Eso no tiene nada que ver —replicó en tono serio y sobrio.

—Si tú lo dices…

La verdad es que no le veo la gracia.

—¿Seguro que quieres que hablemos de eso?

¿Vas a grabarlo y usarlo como prueba?

—Es difícil retirar las cosas que se han dicho.

Al contrario que a ti, John, a mí no se me da bien guardarme las cosas.

Rebus vio una taza en la alfombra, llena a medias de café frío. Dio un trago.

—Así que no apruebas mis compañías…

No es cosa mía con quien salgas.

—Qué generosa.

Sois los dos tan… distintos.

—¿Y eso es malo?

Ella lanzó un fuerte suspiro que sonó en la línea como un chasquido estático.

Escucha, lo que trato de decir… Nosotros no somos simples colegas de trabajo… Somos algo más; somos… compañeros.

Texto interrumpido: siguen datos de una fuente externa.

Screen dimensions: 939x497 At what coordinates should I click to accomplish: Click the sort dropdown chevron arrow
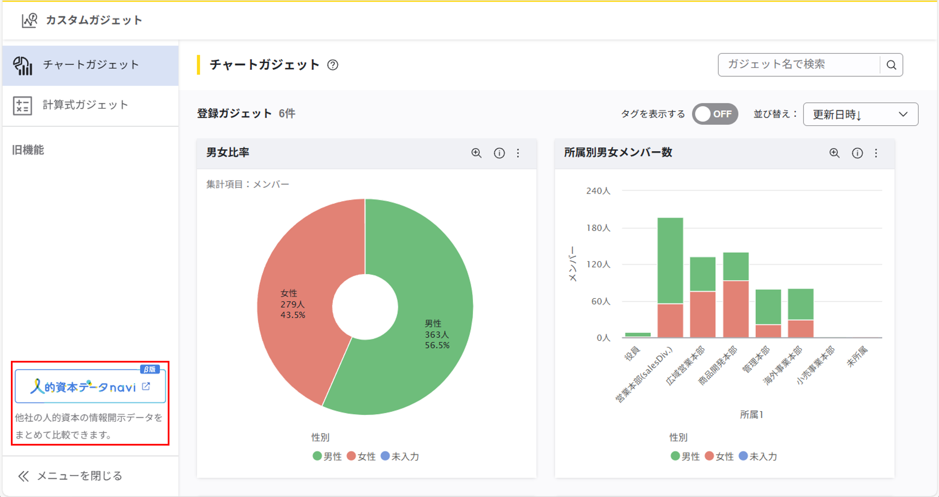tap(903, 114)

Rebus sonrió para sus adentros por la pausa antes de «compañeros». ¿Habría desechado «amigos» por la ambigüedad?

—Y como compañera —dijo él— ¿no te gusta verme adoptar una decisión errónea?

Siobhan calló un instante, que Rebus aprovechó para apurar la taza.

¿Por qué te interesa tanto, de todos modos? —preguntó ella.

—Tal vez porque ella es distinta.

¿Porque se aferra a una serie de ideas etéreas?

—No la conoces lo bastante para afirmar eso.

Conozco lo suficiente a ese tipo de personas.

Rebus cerró los ojos y se restregó el puente de la nariz, pensando: «Eso es más o menos lo que me había dicho yo al principio».

—Otra vez pisamos terreno peligroso, Shiv. ¿Por qué no te acuestas? Te llamo por la mañana.

Piensas que voy a cambiar de parecer, ¿verdad?

—Es cosa tuya.

Pues te aseguro que no.

—Tienes todo el derecho. Mañana hablamos.

Ella hizo una pausa tan larga que Rebus pensó que había colgado, pero no.

¿Qué es eso que escuchas?

—Dick Gaughan.

Parece que se lo llevan los demonios.

—Es su estilo —contestó Rebus, sacando del bolsillo el papel con los datos de la linterna.

¿Un rasgo escocés quizás?

—Tal vez.

Buenas noches, John.

—Oye, una cosa… Si no llamaste para disculparte, ¿por qué lo has hecho?

No quería que nos enfadáramos.

—¿Y nos hemos enfadado?

Espero que no.

—O sea, ¿que no era simplemente por comprobar que estaba plácidamente al abrigo de mi soledad?

Como si no lo hubiera oído.

—Buenas noches, Shiv. Que duermas bien.

Colgó y apoyó la cabeza en el respaldo del sillón cerrando los ojos.